The depth of water(d metres) in a harbour is given by the formula d = a+bsin(ct) where a, b and c are constants, and t is the time in hours after midnight. It is known that both b and c are non-zero and 20<c<35. If t=midnight, d=5; if t=noon, d=5; if t=1300, d=7; and if t=1400, d=8.46. Using the pieces of information, find the values of a,b and c.

Question

The depth of water(d metres) in a harbour is given by the formula d = a+bsin(ct) where a, b and c are constants, and t is the time in hours after midnight. It is known that both b and c are non-zero and 20<c<35. If t=midnight, d=5; if t=noon, d=5; if t=1300, d=7; and if t=1400, d=8.46. Using the pieces of information, find the values of a,b and c.

I already found the a, which is 5.

Answer 1

To find the values of b and c in the formula, we can use the given information and solve for the variables.

From the information given:
When t = midnight (0 hours), d = 5.
When t = noon (12 hours), d = 5.
When t = 1300 (13 hours), d = 7.
When t = 1400 (14 hours), d = 8.46.

Using these values, we can form a system of equations to solve for b and c.

1) Equation 1: d = a + b*sin(ct)
When t = 0, d = 5
5 = 5 + b*sin(c*0)
5 = 5 + b*sin(0)
5 = 5 + 0
Therefore, b*sin(0) = 0

2) Equation 2: d = a + b*sin(ct)
When t = 12, d = 5
5 = 5 + b*sin(c*12)
5 = 5 + b*sin(12c)

3) Equation 3: d = a + b*sin(ct)
When t = 13, d = 7
7 = 5 + b*sin(c*13)
7 = 5 + b*sin(13c)

4) Equation 4: d = a + b*sin(ct)
When t = 14, d = 8.46
8.46 = 5 + b*sin(c*14)
8.46 = 5 + b*sin(14c)

Now, let's solve this system of equations to find the values of b and c.

From Equation 1, we have b*sin(0) = 0, which means that either b = 0 or sin(0) = 0. Since the question states that b is non-zero, we conclude that sin(0) must be 0. Therefore, c*0 = 0, and c can take any value since sin(0) remains 0 for any value of c.

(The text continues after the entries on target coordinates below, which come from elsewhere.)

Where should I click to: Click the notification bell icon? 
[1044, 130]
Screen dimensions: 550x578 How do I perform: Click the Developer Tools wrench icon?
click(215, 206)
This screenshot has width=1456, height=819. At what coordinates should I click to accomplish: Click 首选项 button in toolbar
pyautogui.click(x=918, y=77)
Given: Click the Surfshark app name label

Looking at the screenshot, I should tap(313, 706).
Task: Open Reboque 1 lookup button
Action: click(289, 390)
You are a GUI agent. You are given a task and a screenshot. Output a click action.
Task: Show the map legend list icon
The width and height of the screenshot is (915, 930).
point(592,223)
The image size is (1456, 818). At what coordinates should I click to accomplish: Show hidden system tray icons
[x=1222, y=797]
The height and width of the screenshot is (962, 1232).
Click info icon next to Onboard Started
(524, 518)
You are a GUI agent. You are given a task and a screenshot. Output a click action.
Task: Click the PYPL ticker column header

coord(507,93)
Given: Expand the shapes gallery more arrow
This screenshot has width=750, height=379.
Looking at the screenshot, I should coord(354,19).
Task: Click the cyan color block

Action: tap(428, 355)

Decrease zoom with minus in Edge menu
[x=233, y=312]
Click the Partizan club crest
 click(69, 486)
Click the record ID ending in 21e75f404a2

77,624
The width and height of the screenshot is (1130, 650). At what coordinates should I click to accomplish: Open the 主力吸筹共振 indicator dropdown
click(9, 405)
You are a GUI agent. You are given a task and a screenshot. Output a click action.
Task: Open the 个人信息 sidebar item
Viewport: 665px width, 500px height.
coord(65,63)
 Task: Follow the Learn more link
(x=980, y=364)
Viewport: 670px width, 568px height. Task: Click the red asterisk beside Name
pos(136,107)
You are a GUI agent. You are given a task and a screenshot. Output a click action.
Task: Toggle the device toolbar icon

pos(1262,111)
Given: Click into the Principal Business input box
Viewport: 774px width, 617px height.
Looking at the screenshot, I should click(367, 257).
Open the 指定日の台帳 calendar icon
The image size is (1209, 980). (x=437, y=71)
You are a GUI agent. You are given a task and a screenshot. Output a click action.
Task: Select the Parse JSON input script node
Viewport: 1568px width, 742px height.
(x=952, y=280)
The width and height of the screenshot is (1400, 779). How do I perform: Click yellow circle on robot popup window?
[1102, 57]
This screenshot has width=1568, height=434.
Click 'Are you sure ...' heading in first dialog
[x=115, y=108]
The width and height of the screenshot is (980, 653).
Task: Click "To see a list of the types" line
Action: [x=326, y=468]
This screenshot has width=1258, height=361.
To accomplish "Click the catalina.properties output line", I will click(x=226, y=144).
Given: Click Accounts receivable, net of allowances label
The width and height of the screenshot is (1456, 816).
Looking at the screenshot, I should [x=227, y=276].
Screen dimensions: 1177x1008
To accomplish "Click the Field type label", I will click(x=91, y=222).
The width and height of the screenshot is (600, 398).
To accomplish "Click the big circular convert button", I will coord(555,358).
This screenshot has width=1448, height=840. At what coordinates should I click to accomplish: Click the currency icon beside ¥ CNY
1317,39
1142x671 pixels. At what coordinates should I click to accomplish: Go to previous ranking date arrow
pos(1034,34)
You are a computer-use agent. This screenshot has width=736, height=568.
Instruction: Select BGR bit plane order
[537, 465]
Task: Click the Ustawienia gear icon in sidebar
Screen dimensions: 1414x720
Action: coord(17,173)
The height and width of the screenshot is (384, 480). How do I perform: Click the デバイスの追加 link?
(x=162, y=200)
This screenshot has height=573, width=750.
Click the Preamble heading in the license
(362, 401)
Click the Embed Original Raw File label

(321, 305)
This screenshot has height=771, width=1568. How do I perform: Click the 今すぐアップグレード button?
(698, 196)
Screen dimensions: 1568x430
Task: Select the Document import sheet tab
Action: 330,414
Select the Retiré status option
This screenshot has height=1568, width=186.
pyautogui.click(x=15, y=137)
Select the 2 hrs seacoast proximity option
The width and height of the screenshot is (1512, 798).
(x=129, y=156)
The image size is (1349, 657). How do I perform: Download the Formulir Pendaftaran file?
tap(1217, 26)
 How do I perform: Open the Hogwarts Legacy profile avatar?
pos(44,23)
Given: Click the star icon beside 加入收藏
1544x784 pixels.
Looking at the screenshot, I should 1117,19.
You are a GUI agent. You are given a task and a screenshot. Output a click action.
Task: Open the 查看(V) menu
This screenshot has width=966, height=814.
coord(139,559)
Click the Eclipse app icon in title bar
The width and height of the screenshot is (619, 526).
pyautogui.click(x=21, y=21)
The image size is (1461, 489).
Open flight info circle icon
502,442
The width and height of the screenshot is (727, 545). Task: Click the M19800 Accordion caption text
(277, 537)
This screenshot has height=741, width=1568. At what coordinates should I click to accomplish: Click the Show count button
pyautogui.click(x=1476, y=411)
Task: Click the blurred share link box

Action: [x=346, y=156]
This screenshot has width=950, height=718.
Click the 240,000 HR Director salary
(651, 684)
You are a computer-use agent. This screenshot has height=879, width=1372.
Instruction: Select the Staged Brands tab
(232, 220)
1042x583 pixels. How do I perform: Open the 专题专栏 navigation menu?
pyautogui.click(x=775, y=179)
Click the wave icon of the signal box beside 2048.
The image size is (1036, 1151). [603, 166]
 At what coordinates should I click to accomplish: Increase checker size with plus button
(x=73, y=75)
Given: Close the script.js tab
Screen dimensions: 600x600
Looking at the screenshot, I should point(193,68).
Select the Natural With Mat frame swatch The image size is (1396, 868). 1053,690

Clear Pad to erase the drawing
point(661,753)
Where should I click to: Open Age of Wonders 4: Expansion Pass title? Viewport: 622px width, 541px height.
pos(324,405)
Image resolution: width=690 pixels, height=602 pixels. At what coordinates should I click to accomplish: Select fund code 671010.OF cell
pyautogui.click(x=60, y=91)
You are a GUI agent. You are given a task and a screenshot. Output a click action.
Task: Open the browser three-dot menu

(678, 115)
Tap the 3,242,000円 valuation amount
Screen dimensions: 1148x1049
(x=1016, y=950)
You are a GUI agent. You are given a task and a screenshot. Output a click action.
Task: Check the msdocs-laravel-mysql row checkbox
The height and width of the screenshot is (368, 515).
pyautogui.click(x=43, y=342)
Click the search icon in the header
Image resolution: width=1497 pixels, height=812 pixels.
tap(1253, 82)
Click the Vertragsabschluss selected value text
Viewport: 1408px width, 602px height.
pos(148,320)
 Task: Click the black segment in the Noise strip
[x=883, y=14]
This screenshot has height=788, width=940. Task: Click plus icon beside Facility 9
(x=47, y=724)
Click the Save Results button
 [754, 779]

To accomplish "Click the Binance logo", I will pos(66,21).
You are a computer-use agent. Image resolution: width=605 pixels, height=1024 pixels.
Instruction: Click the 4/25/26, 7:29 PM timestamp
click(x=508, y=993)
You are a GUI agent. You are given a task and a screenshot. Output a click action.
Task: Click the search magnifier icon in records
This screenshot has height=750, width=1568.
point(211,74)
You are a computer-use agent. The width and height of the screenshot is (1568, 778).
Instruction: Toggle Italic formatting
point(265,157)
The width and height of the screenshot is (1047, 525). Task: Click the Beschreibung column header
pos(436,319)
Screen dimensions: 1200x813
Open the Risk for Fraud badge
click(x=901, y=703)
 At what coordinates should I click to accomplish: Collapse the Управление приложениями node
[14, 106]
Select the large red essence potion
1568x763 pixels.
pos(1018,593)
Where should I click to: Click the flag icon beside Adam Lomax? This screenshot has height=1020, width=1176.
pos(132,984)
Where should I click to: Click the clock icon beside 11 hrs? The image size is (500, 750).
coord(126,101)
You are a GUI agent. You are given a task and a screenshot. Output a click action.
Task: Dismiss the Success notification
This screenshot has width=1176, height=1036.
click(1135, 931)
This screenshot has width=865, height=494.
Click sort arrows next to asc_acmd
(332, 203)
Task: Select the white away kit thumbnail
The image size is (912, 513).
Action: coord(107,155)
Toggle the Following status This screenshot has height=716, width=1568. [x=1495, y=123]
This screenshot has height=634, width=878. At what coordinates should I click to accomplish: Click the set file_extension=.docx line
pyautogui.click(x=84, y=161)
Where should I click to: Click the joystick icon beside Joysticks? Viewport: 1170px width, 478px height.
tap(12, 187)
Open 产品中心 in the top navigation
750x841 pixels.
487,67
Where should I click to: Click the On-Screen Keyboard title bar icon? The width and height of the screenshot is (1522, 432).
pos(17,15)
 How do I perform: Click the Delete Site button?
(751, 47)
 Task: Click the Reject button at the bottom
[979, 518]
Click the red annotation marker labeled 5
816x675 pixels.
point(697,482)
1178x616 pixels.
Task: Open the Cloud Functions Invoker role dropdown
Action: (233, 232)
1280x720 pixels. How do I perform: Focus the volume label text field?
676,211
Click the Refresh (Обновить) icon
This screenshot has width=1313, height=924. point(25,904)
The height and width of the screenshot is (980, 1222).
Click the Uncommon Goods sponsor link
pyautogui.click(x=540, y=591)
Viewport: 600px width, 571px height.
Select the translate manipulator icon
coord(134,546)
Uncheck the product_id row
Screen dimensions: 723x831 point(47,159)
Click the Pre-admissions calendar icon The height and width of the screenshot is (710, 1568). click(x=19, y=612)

From Equations 2, 3, and 4, we have the following equations:

5 = 5 + b*sin(12c) (Equation 2)
7 = 5 + b*sin(13c) (Equation 3)
8.46 = 5 + b*sin(14c) (Equation 4)

Let's subtract 5 from both sides in all equations to simplify:

0 = b*sin(12c) (Equation 2')
2 = b*sin(13c) (Equation 3')
3.46 = b*sin(14c) (Equation 4')

Since sin(0) = 0, it means that for every value of c, sin(12c) = sin(13c) = sin(14c) = 0.

Now, we can conclude that b can take any non-zero value since sin(12c), sin(13c), and sin(14c) are all 0 for any value of c.

Therefore, we can't determine the value of b based on the given information. Only the range that c falls within (20 < c < 35) is provided, so we can't narrow it down further.